Oops, I forgot it was a quadratic, sorry. Suppose these roots are distinct roots $\alpha$ and $\beta$. Then, $f(x)=\alpha$ or $\beta$ at each $x \neq 0$. Since $\alpha + \beta = c$, if $f(x_0)=\alpha$ for some positive $x_0 \neq 0$, then $f(-x_0)=\beta$ Considering $P(x_0,0)$ and $P(-x_0,0)$, we get $\alpha ^2-2\alpha=\beta^2-2\beta \implies \alpha+\beta=c=2$ since $\alpha \neq \beta$ Since $\alpha \beta = \frac{c^2-3c}{2}$, WLOG $a= 1+\sqrt{2}$ and $b=1-\sqrt{2}$. Suppose $f(x_1)=\alpha$ and $f(y_1)=\beta$. Then, either $f(x_1+y_1)=\alpha$ or $\beta$ Thus, either $\alpha^2=2\alpha+\beta$ or $\beta^2=2\beta+\alpha$, which, substituting the numerical values, does not work.
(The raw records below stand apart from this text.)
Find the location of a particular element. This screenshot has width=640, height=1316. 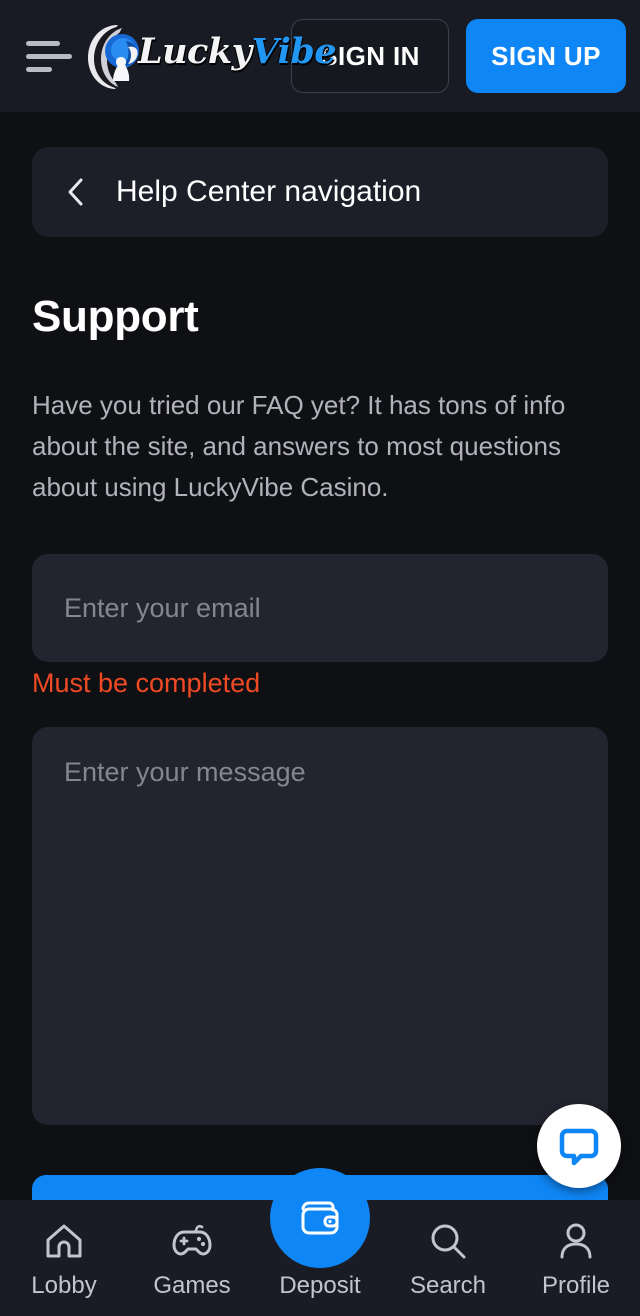

luckyvibe-logo: LuckyVibe is located at coordinates (210, 56).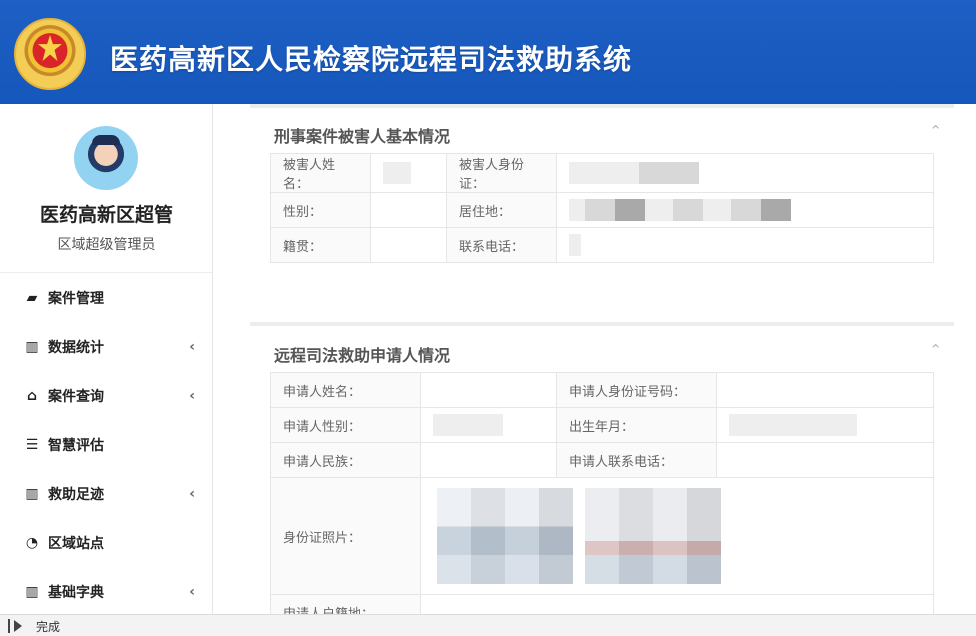 The width and height of the screenshot is (976, 636). I want to click on table-row: 申请人户籍地：, so click(602, 605).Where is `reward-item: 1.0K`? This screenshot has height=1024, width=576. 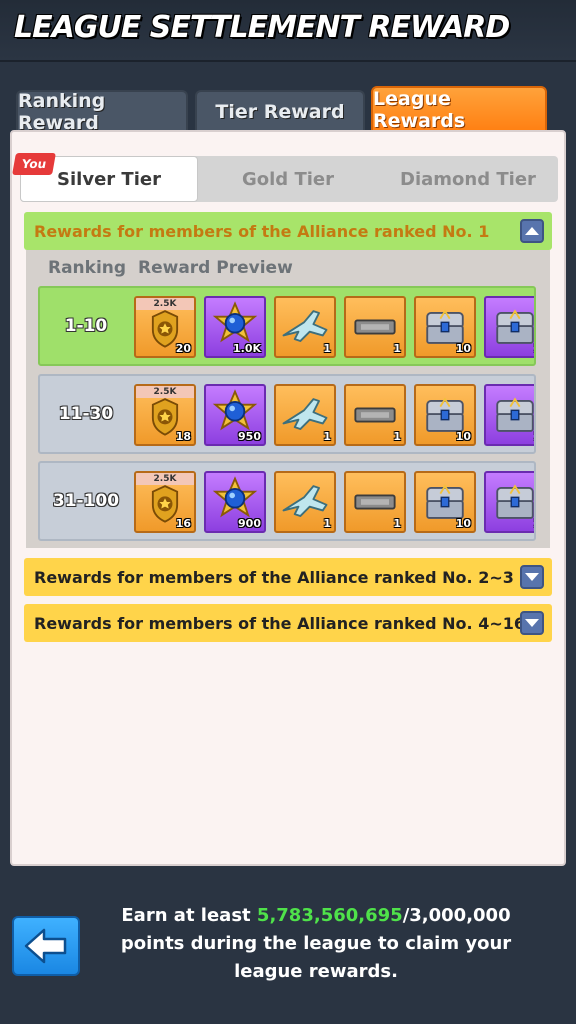 reward-item: 1.0K is located at coordinates (235, 327).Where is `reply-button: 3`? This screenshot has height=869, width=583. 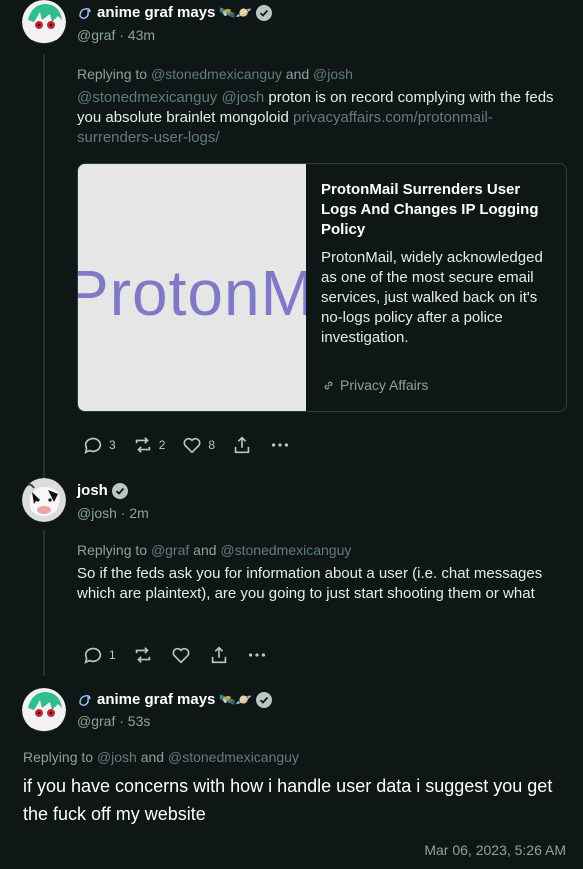
reply-button: 3 is located at coordinates (99, 445).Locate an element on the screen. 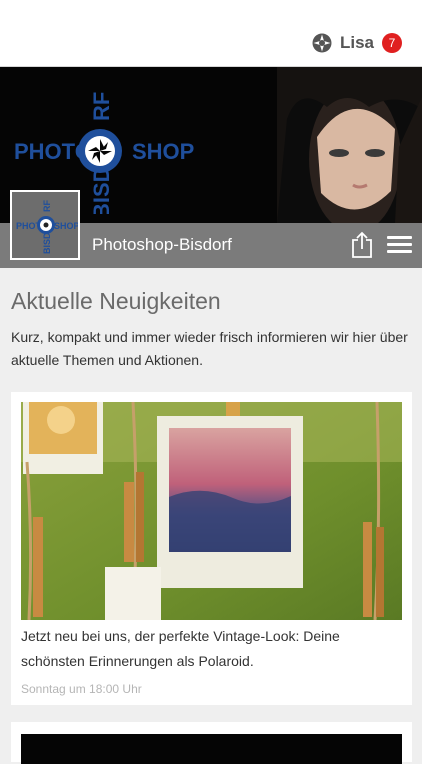 The width and height of the screenshot is (422, 764). user-settings-icon is located at coordinates (322, 43).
There is probably a faster way to deal with this pointwise (if this does work)

2 liner

I think, similar to my error above, this line lksb wrote: $f(x)^2=2f(x)+f(0)\implies f(x)=c$ is not correct

f(x)=0 by assuming and f(x)=3 by checking